Not seeming to mind the raven hair grins. “I’m a fashion designer myself. Marco and Luffy are too.”
“That’s nice.”  
There is a short pause where Sabo is trying to think of something, anything, to say when Marco suddenly lends into his side and whisper in his ear. “I don’t mean to be rude but your Scent Suppresser ran out.”
Sabo wonders if he was expecting him to blush or turn wide eyes at him. Some Omegas got embarrassed when that happened but really it was the same as seeing a girl’s bra straps. It didn’t matter. 
“So?” He asks with a raised brow. 
Much to his surprised delight, the other man found this answer amusing. “So nothing I suppose yoi.”
Ace who is sitting on Marco’s other side grins over the taller blond shoulder at Sabo.  “Oh, I like you. I’m an Alpha myself, so is Marco here. We sometimes ditch the suppressers too”
Sabo feels a thrill from the top of his head to the bottom of his toes. He takes another bite of his muffin eyeing the pair that seem to be having a conversation with nothing but gestures and glances. 
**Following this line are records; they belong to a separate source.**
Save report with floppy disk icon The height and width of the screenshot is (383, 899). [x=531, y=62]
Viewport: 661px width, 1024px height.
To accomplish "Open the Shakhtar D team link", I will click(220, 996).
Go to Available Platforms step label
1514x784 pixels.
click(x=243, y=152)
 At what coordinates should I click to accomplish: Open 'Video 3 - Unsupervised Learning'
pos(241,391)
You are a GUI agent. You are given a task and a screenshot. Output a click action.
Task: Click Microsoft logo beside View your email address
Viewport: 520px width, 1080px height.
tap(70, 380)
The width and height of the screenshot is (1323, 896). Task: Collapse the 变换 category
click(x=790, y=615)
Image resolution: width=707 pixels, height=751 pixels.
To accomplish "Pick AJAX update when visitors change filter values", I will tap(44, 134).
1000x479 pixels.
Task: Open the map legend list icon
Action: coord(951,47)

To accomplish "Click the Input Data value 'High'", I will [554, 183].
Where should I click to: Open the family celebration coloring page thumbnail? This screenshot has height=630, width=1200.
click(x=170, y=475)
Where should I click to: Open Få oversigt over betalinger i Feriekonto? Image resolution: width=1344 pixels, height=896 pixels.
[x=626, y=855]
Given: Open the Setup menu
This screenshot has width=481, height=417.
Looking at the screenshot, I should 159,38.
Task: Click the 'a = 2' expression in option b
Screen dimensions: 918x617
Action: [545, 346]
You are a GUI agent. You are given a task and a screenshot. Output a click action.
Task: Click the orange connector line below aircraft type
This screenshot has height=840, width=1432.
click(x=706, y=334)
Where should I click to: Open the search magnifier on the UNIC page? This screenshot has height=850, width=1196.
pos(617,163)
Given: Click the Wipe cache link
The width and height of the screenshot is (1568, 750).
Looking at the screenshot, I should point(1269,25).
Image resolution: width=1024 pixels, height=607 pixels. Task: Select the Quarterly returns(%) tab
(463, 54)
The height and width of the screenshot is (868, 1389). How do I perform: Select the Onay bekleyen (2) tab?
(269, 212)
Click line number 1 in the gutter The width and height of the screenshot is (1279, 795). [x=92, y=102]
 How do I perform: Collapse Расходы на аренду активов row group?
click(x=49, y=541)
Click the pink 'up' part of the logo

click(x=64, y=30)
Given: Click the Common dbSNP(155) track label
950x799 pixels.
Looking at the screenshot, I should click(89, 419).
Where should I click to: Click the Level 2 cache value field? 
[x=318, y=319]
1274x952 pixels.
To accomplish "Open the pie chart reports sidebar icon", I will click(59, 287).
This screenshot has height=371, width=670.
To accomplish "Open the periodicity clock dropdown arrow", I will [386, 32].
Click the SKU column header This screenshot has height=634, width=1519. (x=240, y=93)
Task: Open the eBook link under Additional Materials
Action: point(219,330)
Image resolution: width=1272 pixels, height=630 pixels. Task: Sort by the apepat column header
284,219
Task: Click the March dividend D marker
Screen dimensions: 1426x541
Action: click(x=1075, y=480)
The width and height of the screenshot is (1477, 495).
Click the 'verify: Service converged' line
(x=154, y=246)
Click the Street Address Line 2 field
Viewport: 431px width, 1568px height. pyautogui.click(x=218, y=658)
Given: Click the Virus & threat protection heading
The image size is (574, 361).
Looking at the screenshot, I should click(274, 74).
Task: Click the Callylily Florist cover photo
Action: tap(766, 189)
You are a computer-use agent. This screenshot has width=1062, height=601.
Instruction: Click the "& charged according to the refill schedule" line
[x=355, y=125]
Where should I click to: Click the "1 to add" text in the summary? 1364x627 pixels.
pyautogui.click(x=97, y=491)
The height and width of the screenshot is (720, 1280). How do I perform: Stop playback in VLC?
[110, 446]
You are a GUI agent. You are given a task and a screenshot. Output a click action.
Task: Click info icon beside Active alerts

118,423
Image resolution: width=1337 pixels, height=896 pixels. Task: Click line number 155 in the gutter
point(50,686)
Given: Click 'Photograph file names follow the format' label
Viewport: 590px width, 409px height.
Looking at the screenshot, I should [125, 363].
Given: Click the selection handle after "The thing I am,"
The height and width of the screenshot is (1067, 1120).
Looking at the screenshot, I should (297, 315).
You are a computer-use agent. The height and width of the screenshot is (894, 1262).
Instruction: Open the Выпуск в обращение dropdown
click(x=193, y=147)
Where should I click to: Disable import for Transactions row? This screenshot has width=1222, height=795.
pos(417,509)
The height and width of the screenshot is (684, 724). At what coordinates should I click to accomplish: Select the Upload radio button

Not willing to get his hopes up but liking the possibility he grins. “Then I think we get along just fine gentlemen.”
Meanwhile, Koala, Zoro, and Ussop all gave each other uncomfortable looks seeing as they felt like the rest of the table were in their own little world. 
“So er, you guys like spicy food?” Koala asks as Luffy made gooey eyes at the stone-version of Law and Sabo shamelessly flirted with Ace and Marco.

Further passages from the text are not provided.